● **WHAT YOU NEED TO DO**
Could each entry below be written out exactly, with every picture dropped?

[Stored data entries]
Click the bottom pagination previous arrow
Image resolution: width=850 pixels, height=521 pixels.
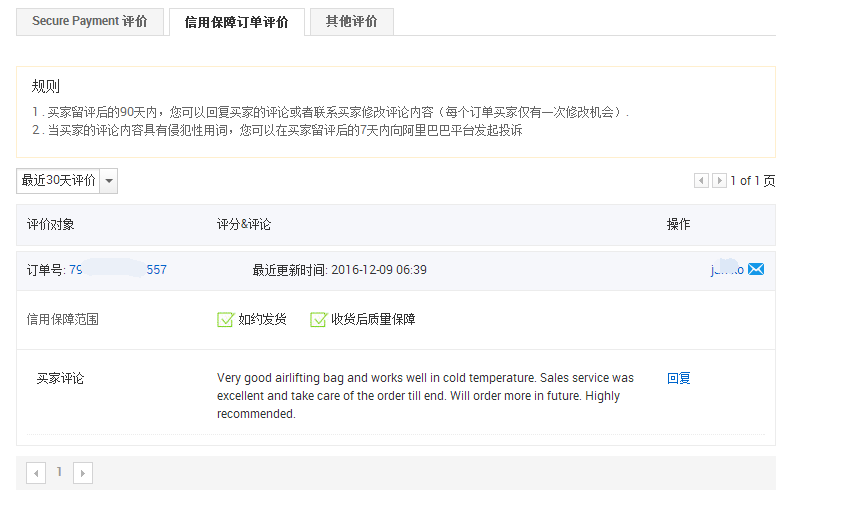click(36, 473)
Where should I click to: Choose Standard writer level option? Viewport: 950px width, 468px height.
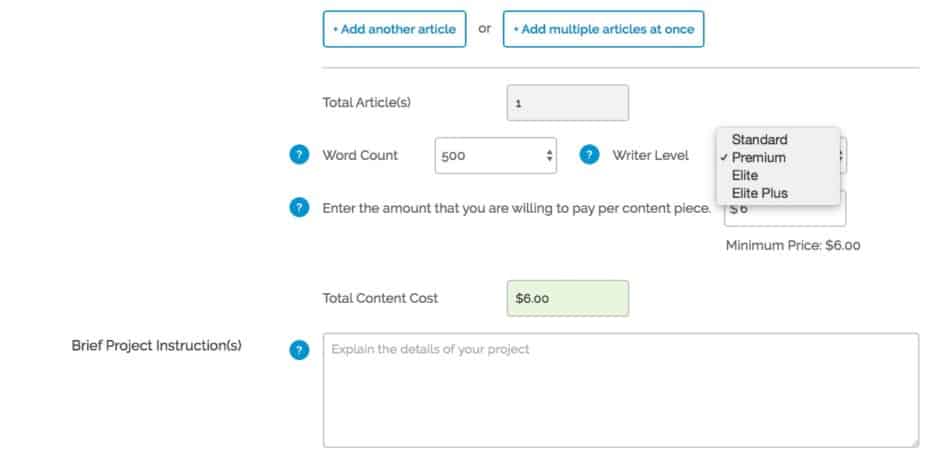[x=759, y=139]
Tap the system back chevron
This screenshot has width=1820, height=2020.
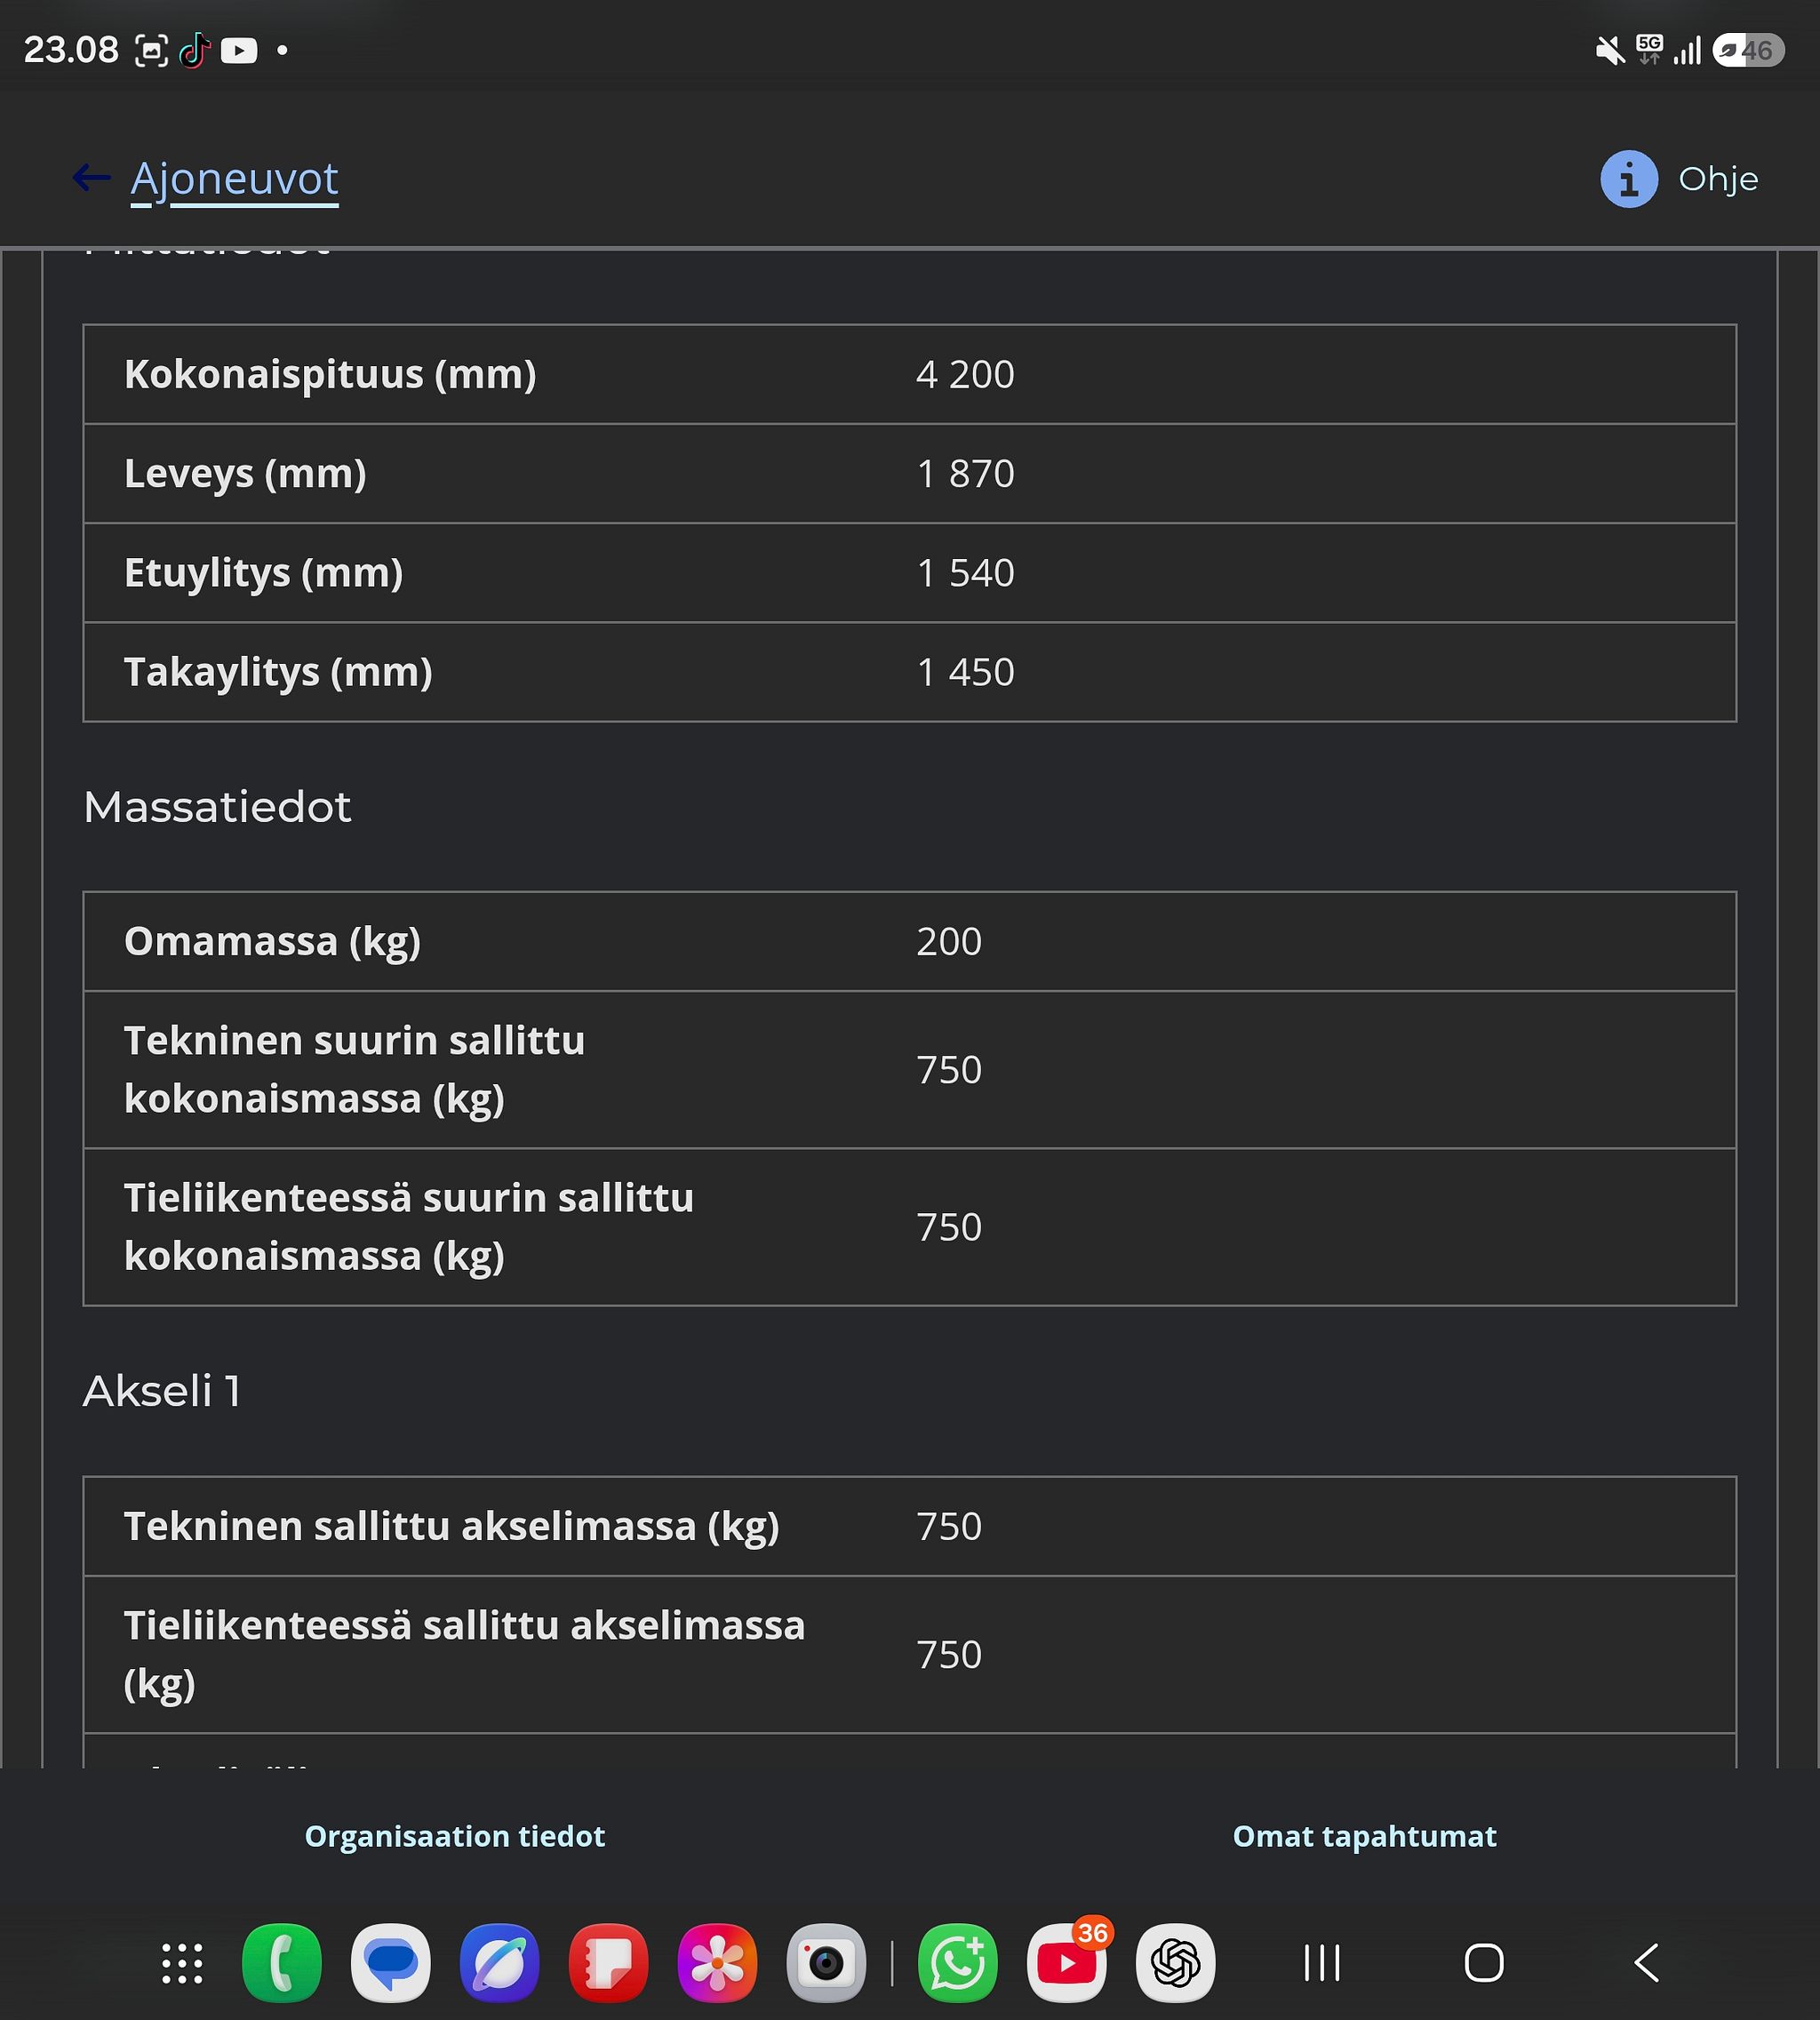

● **ANSWER FOR THE TASK**
Click the bottom pagination previous arrow
Image resolution: width=850 pixels, height=521 pixels.
click(36, 473)
Where should I click to: Choose Standard writer level option? Viewport: 950px width, 468px height.
[x=759, y=139]
Tap the system back chevron
This screenshot has width=1820, height=2020.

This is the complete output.